[v3,09/17] iommufd: Add IOMMU_HWPT_INVALIDATE

Message ID 20230724110406.107212-10-yi.l.liu@intel.com
State New
Headers
Series iommufd: Add nesting infrastructure |

Commit Message

Yi Liu July 24, 2023, 11:03 a.m. UTC
  In nested translation, the stage-1 page table is user-managed and used by
IOMMU hardware, so update of any present page table entry in the stage-1
page table should be followed with an IOTLB invalidation.
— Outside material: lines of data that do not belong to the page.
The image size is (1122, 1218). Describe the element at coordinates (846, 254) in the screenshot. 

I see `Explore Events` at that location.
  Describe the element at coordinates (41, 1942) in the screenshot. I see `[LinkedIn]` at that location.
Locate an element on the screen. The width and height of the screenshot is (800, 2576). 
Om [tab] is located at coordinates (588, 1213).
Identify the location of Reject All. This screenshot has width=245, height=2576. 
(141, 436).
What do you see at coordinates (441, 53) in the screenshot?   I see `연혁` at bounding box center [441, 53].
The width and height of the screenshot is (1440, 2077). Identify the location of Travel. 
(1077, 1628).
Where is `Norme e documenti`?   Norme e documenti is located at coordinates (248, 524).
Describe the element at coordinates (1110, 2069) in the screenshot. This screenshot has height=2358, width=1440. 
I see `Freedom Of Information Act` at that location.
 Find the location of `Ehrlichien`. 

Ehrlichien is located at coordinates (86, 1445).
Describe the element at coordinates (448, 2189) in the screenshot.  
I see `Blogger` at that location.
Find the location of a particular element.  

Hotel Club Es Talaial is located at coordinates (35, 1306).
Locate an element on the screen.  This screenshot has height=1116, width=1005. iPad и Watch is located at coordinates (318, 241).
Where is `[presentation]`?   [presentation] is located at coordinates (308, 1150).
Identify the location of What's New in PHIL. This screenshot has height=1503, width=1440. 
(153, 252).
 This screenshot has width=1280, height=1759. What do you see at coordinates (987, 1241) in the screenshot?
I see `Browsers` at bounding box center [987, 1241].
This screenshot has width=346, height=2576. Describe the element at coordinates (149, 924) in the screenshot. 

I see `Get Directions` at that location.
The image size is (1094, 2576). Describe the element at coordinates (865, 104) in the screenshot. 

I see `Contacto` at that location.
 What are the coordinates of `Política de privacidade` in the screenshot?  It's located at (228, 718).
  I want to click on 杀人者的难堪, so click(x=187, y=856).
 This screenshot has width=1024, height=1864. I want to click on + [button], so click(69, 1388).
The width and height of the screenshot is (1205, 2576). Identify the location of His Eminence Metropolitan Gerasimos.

This adds IOMMU_HWPT_INVALIDATE for stage-1 IOTLB invalidation.

Co-developed-by: Nicolin Chen <nicolinc@nvidia.com>
Signed-off-by: Nicolin Chen <nicolinc@nvidia.com>
Signed-off-by: Yi Liu <yi.l.liu@intel.com>
---
 drivers/iommu/iommufd/hw_pagetable.c    | 45 +++++++++++++++++++++++++
 drivers/iommu/iommufd/iommufd_private.h |  9 +++++
 drivers/iommu/iommufd/main.c            |  3 ++
 include/uapi/linux/iommufd.h            | 22 ++++++++++++
 4 files changed, 79 insertions(+)
  

Comments

Jason Gunthorpe July 28, 2023, 6:02 p.m. UTC | #1
On Mon, Jul 24, 2023 at 04:03:58AM -0700, Yi Liu wrote:
> In nested translation, the stage-1 page table is user-managed and used by
> IOMMU hardware, so update of any present page table entry in the stage-1
> page table should be followed with an IOTLB invalidation.
> 
> This adds IOMMU_HWPT_INVALIDATE for stage-1 IOTLB invalidation.
> 
> Co-developed-by: Nicolin Chen <nicolinc@nvidia.com>
> Signed-off-by: Nicolin Chen <nicolinc@nvidia.com>
> Signed-off-by: Yi Liu <yi.l.liu@intel.com>
> ---
>  drivers/iommu/iommufd/hw_pagetable.c    | 45 +++++++++++++++++++++++++
>  drivers/iommu/iommufd/iommufd_private.h |  9 +++++
>  drivers/iommu/iommufd/main.c            |  3 ++
>  include/uapi/linux/iommufd.h            | 22 ++++++++++++
>  4 files changed, 79 insertions(+)
> 
> diff --git a/drivers/iommu/iommufd/hw_pagetable.c b/drivers/iommu/iommufd/hw_pagetable.c
> index 97e4114226de..9064e6d181b4 100644
> --- a/drivers/iommu/iommufd/hw_pagetable.c
> +++ b/drivers/iommu/iommufd/hw_pagetable.c
> @@ -286,3 +286,48 @@ int iommufd_hwpt_alloc(struct iommufd_ucmd *ucmd)
>  	iommufd_put_object(&idev->obj);
>  	return rc;
>  }
> +
> +int iommufd_hwpt_invalidate(struct iommufd_ucmd *ucmd)
> +{
> +	struct iommu_hwpt_invalidate *cmd = ucmd->cmd;
> +	struct iommufd_hw_pagetable *hwpt;
> +	u32 user_data_len, klen;
> +	u64 user_ptr;
> +	int rc = 0;
> +
> +	if (!cmd->data_len || cmd->__reserved)
> +		return -EOPNOTSUPP;
> +
> +	hwpt = iommufd_get_hwpt(ucmd, cmd->hwpt_id);
> +	if (IS_ERR(hwpt))
> +		return PTR_ERR(hwpt);
> +
> +	/* Do not allow any kernel-managed hw_pagetable */
> +	if (!hwpt->parent) {

I don't think this is needed because:

> +		rc = -EINVAL;
> +		goto out_put_hwpt;
> +	}
> +
> +	klen = hwpt->domain->ops->cache_invalidate_user_data_len;
> +	if (!hwpt->domain->ops->cache_invalidate_user || !klen) {
> +		rc = -EOPNOTSUPP;

We need to get to a place where the drivers are providing proper ops
for the domains, so this op should never exist for a paging domain.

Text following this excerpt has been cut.